● **CONSIGNE 1**
Réécrivez en liste JSON de chaînes, une chaîne par ligne et sans les lignes vides, les lignes de données situées entre celle qui contient « 1469x826 pixels. » et celle qui contient « I will pos(129,95). », toutes deux incluses.
● **CONSIGNE 2**
Prolongez, s'il vous plaît, le texte sur le conflit syrien à partir de sa dernière phrase.

La Syrie est devenue le nœud gordien de la politique internationale au Proche et au Moyen-Orient, épicentre d’un possible, voire probable séisme géopolitique et ou personne, surtout les États-Unis n’a droit à l’erreur. La volatilité de la question est telle que chaque jour qui passe la rend plus complexe et plus dangereuse.
Trois options s’offrent à l’Administration américaine : l’intervention seule ou avec des alliés (OTAN ou une « coalition of the willings »), la conférence internationale ou des élections sous l’égide de l’ONU et sans Assad, sachant que ces deux dernières pourraient s’éterniser sans mettre fin au martyre du peuple syrien. En pratique le vrai choix c’est intervenir ou pas. En tout état de cause, une victoire du clan Assad représenterait une grave défaite pour l’Occident, mais celle de ses adversaires ne serait pas moins dangereuse depuis que se sont dissipées les illusions d’un « printemps démocratique » et que s’est affirmé le caractère brutal et violent des forces djihadistes en vue de dominer l’insurrection. Quant à l’Europe, elle s’abrite derrière le non-interventionnisme présent d’Obama, et l’espoir d’une conférence internationale, déjà compromise par Paris qui récuse d’emblée l’Iran. Fournir des armes à l’opposition en espérant qu’elles tombent en « de bonnes mains » relève de l’angélisme. Au plan des armes, il existe deux autres dangers : celui de voir les armes chimiques du régime tomber entre les mains de groupes tels al –Nusra ou qu’Assad en livre une partie au Hezbollah libanais. Toute appréciation miliaire du conflit doit en tenir compte surtout dans le cas d’une intervention. Nul doute que ce problème doit préoccuper au plus haut point les États-majors américains et israéliens et que toutes les options sont envisagées, compte tenu du danger mortel de l’usage, même accidentel de telles armes. Au plan externe, l’Arabie saoudite, le Qatar et l’Iran continuent de fournir armes et finances au régime alaouite. On trouve là une imbrication des mondes musulmans arabes et non-arabes, sunnites et chiites aux intérêts convergents pour créer le chaos et détruire l’opposition démocratique et divergents pour assurer leur prééminence géopolitique à travers les milices religieuses sectaires qui leur sont liées sur le terrain, avec la présence des réseaux d’Al-Qaïda et des combattants étrangers, notamment belges et français convertis. Ce constat est révélateur des profondes fractures religieuses, idéologiques et politiques du monde de l’Islam qui ne dispose pas d’une autorité suprême, porteuse d’une lecture orthodoxe incontestée du Coran et de la Charia. Comme autrefois la guerre d’Espagne, la guerre civile qui aurait du rester circonscrite à l’État-Nation syrien est devenue le creuset de tensions entre intérêts géopolitiques et valeurs idéologiques importées.

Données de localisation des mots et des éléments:
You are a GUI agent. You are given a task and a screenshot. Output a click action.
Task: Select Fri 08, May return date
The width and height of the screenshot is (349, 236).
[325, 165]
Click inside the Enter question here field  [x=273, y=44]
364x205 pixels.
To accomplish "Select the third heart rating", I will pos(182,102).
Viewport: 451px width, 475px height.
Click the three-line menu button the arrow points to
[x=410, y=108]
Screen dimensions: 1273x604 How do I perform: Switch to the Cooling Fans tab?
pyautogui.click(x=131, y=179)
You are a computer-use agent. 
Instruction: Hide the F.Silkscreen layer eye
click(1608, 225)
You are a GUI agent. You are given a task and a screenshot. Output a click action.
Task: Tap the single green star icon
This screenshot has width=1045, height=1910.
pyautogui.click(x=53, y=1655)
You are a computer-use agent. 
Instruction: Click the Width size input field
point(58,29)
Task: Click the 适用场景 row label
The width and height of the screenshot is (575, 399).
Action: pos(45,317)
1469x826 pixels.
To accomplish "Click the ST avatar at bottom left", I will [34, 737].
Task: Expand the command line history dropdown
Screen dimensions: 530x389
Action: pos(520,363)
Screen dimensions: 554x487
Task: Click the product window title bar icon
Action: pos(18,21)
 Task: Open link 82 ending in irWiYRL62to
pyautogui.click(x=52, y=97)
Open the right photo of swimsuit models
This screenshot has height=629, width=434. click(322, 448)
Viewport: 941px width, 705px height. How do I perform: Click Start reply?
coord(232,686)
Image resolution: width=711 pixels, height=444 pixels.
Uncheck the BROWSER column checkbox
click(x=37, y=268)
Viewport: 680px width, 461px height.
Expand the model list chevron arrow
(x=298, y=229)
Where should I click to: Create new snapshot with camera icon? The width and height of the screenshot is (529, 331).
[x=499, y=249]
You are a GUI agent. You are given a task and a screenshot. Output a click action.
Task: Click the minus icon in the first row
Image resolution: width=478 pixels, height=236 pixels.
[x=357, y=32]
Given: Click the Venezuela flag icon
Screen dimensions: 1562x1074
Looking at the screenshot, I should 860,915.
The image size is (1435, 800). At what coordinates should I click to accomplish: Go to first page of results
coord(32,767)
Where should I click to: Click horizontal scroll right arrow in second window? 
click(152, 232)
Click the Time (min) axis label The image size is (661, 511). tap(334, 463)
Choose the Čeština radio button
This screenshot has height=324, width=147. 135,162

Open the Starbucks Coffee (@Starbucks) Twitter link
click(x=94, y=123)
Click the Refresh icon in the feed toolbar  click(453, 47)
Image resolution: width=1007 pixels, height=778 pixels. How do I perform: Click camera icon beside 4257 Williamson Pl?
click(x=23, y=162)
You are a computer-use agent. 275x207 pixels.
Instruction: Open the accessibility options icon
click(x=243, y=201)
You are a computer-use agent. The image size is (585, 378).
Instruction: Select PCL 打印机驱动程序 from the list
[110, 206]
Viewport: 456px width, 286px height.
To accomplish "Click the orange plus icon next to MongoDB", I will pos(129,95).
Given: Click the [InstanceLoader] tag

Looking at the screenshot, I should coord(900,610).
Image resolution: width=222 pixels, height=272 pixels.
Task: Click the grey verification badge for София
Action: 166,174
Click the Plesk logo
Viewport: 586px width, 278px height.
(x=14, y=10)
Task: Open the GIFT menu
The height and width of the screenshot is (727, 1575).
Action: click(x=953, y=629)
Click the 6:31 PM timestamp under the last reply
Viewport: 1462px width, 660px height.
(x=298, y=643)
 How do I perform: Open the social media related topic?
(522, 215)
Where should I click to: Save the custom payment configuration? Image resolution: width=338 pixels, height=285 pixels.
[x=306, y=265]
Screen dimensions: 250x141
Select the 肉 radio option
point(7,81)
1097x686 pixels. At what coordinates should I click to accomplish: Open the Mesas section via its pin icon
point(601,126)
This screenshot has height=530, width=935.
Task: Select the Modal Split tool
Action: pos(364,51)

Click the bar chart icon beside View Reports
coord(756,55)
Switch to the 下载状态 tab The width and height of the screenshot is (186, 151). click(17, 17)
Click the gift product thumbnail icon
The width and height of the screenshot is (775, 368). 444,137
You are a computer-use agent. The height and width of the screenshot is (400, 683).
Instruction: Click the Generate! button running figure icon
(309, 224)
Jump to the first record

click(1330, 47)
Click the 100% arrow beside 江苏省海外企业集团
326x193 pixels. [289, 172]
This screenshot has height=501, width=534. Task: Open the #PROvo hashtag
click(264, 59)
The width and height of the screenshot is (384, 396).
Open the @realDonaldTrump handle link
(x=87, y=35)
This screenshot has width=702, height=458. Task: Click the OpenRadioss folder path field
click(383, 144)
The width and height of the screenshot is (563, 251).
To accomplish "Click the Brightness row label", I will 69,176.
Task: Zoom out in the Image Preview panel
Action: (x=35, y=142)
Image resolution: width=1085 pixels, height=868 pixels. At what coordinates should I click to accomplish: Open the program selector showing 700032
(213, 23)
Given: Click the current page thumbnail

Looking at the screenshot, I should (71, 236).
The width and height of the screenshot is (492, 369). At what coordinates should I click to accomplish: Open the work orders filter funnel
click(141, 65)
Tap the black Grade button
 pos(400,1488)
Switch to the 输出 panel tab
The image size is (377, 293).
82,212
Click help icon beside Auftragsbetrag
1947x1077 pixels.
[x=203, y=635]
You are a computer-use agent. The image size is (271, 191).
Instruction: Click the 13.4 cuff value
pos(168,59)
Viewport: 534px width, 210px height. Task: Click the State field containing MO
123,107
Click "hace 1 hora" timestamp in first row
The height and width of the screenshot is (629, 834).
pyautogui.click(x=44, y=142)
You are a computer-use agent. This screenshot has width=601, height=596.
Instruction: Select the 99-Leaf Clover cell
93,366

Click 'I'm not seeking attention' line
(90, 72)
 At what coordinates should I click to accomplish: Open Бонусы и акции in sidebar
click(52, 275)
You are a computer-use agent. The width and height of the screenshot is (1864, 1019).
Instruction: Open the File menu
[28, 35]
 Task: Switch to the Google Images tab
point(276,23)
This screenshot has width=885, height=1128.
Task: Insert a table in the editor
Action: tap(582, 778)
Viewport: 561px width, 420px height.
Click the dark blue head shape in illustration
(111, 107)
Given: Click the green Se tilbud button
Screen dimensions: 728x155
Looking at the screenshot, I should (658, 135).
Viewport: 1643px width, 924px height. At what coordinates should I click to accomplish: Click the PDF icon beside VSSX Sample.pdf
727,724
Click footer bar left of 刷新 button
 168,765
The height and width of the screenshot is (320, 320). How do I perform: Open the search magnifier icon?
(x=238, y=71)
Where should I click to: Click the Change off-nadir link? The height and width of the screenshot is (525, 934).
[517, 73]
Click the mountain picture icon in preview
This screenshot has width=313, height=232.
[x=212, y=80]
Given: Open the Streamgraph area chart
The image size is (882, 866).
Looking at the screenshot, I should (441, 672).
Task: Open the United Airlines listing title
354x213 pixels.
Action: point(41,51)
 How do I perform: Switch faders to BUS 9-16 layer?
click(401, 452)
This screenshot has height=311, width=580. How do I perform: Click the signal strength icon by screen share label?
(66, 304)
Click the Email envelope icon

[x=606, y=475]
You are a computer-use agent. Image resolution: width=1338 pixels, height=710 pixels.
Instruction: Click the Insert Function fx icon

● **RÉPONSE 1**
[
  "1469x826 pixels.",
  "To accomplish \"Click the ST avatar at bottom left\", I will [34, 737].",
  "Task: Expand the command line history dropdown",
  "Screen dimensions: 530x389",
  "Action: pos(520,363)",
  "Screen dimensions: 554x487",
  "Task: Click the product window title bar icon",
  "Action: pos(18,21)",
  " Task: Open link 82 ending in irWiYRL62to",
  "pyautogui.click(x=52, y=97)",
  "Open the right photo of swimsuit models",
  "This screenshot has height=629, width=434. click(322, 448)",
  "Viewport: 941px width, 705px height. How do I perform: Click Start reply?",
  "coord(232,686)",
  "Image resolution: width=711 pixels, height=444 pixels.",
  "Uncheck the BROWSER column checkbox",
  "click(x=37, y=268)",
  "Viewport: 680px width, 461px height.",
  "Expand the model list chevron arrow",
  "(x=298, y=229)",
  "Where should I click to: Create new snapshot with camera icon? The width and height of the screenshot is (529, 331).",
  "[x=499, y=249]",
  "You are a GUI agent. You are given a task and a screenshot. Output a click action.",
  "Task: Click the minus icon in the first row",
  "Image resolution: width=478 pixels, height=236 pixels.",
  "[x=357, y=32]",
  "Given: Click the Venezuela flag icon",
  "Screen dimensions: 1562x1074",
  "Looking at the screenshot, I should 860,915.",
  "The image size is (1435, 800). At what coordinates should I click to accomplish: Go to first page of results",
  "coord(32,767)",
  "Where should I click to: Click horizontal scroll right arrow in second window? ",
  "click(152, 232)",
  "Click the Time (min) axis label The image size is (661, 511). tap(334, 463)",
  "Choose the Čeština radio button",
  "This screenshot has height=324, width=147. 135,162",
  "Open the Starbucks Coffee (@Starbucks) Twitter link",
  "click(x=94, y=123)",
  "Click the Refresh icon in the feed toolbar  click(453, 47)",
  "Image resolution: width=1007 pixels, height=778 pixels. How do I perform: Click camera icon beside 4257 Williamson Pl?",
  "click(x=23, y=162)",
  "You are a computer-use agent. 275x207 pixels.",
  "Instruction: Open the accessibility options icon",
  "click(x=243, y=201)",
  "You are a computer-use agent. The image size is (585, 378).",
  "Instruction: Select PCL 打印机驱动程序 from the list",
  "[110, 206]",
  "Viewport: 456px width, 286px height.",
  "To accomplish \"Click the orange plus icon next to MongoDB\", I will pos(129,95)."
]

● **RÉPONSE 2**
Analysant cette situation dans TIME du 20 mai (Intervention Will Only Make It Worse) Z. Brzeziński craint qu’une opération US ne coalise ces factions contre eux et propage le feu à la Jordanie au Liban et à l’Irak. Dans ce cas, comme en fait foi le récent bombardement israélien, Israël pourrait difficilement rester l’arme au pied entraînant de facto une alliance US-Israël-Saoudiens en conflit direct avec l’Iran chiite et ses alliés au Liban et en Irak, et l’on peut redouter l’extension du conflit jusqu’à l’Afghanistan, voire au Pakistan ce qui inquiéterait la Russie, mais aussi l’Inde et la Chine, clients et fournisseurs énergétiques de l’Iran. Nous ajouterons que dans cette hypothèse cinq, voire six ou sept puissances nucléaires se trouveraient impliquées. Z. Brzeziński est conscient que seule une opération terrestre décisive avec un appui naval, aérien et aéroporté pourrait éviter le chaos et nécessiterait le soutien logistique de la Turquie, ce qui ne lui parait pas acquis en raison du problème kurde. A ses yeux quelque soit le schéma militaire retenu, il ne pourrait qu’aggraver la situation et aboutir au plus mauvais scénario n’apportant aucun bénéfice aux intérêts stratégique des USA. Il préconise donc de rechercher l’appui de la Russie et de la Chine pour que l’ONU « sponsorise » des élections, auxquelles avec de la chance (!), Assad pourrait être « persuadé » - comment et par qui ? - de ne pas y participer.
On peut se poser la question suivante : si le résultat de ce « wishful thinking » est une victoire des islamistes ou un chaos à l’irakienne, ou sera le bénéfice stratégique des USA ?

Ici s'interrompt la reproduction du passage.